Effects of basic fibroblast growth factor on the retinal degeneration of the mi(vit)/mi(vit) (vitiligo) mouse: a morphologic and electrophysiologic study.

Basic fibroblast growth factor (bFGF) has been shown to rescue dying photoreceptor cells in the RCS rat, a model with a genetic defect of the RPE that impairs outer segment phagocytosis. The purpose of the present study was to determine whether intravitreal injection of bFGF would have a similar effect on photoreceptor cell death in the vitiligo (C57BL/6-mi(vit)/mi(vit)) mouse. This mutant mouse loses photoreceptor cells slowly over many months.
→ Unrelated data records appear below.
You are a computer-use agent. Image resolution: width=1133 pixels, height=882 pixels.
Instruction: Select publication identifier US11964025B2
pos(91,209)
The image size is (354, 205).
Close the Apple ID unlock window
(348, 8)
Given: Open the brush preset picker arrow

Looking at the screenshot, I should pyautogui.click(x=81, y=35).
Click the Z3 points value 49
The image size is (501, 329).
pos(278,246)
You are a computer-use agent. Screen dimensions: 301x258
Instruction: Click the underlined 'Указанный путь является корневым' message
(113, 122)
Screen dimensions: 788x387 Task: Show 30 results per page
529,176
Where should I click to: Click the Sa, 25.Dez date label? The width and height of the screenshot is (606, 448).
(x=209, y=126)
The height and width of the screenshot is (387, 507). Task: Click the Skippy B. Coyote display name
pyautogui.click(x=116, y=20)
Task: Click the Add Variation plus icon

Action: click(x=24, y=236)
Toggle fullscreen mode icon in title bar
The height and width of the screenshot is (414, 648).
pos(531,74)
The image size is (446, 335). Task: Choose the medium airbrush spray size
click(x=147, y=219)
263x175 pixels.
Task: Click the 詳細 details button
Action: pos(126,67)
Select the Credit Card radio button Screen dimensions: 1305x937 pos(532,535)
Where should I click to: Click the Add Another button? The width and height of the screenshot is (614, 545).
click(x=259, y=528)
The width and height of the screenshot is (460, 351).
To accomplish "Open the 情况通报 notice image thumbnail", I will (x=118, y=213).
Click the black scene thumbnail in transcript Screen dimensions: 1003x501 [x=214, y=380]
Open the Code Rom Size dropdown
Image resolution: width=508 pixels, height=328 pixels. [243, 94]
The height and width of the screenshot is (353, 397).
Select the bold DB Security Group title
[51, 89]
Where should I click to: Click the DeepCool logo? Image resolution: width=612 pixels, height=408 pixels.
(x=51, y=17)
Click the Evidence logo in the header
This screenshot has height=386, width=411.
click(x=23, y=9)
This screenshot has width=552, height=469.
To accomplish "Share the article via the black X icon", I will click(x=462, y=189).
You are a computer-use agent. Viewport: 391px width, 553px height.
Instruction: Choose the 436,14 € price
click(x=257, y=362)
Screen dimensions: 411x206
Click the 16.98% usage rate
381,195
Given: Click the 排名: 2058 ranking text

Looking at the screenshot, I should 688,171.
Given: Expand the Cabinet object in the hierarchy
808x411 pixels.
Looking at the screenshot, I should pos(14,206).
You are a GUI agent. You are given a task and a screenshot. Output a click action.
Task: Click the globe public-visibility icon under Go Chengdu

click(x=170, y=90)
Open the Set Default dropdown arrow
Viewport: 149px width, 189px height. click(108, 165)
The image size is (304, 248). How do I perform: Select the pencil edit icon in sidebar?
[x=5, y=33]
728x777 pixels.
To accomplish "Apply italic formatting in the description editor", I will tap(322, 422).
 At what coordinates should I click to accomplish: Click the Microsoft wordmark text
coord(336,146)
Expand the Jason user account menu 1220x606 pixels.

Experimental evidence suggests that the primary cellular site of the defect is the RPE. In the present study, bFGF was prepared with and without heparin in PBS and injected intravitreally into vitiligo mice at ages 2, 4, 6, 8 and 13 weeks, surrounding the onset of photoreceptor cell death. Non-injected, PBS-injected and heparin/PBS injected mice served as controls. Scotopic ERG's were performed on one group of mice prior to killing. Mice were killed 4, 6 or 10 weeks following the injection and the eyes were processed for histology and analysed. The amplitude of the b-wave was significantly smaller in mice injected with bFGF/PBS than in PBS-injected and non-injected eyes regardless of the time of injection or duration following injection. Histological examination revealed that the number of rows of photoreceptor cells did not differ significantly between bFGF-injected, vehicle- or non-injected mice. Although slight improvement in the attachment of outer segments to RPE was observed in 4 week mutants injected with bFGF/heparin/PBS, a similar result was obtained in heparin/PBS injected mutants. In mice injected with bFGF without heparin, detachment was severe and gross disruption of neural retina was observed. There were significantly more macrophages and photoreceptor cells in the subretinal space in bFGF injected mice. It appears that at the dosages and times administered, bFGF does not improve the electrophysiological functioning of the retina nor retard the degeneration of the retina in the vitiligo mouse as it does in the RCS rat.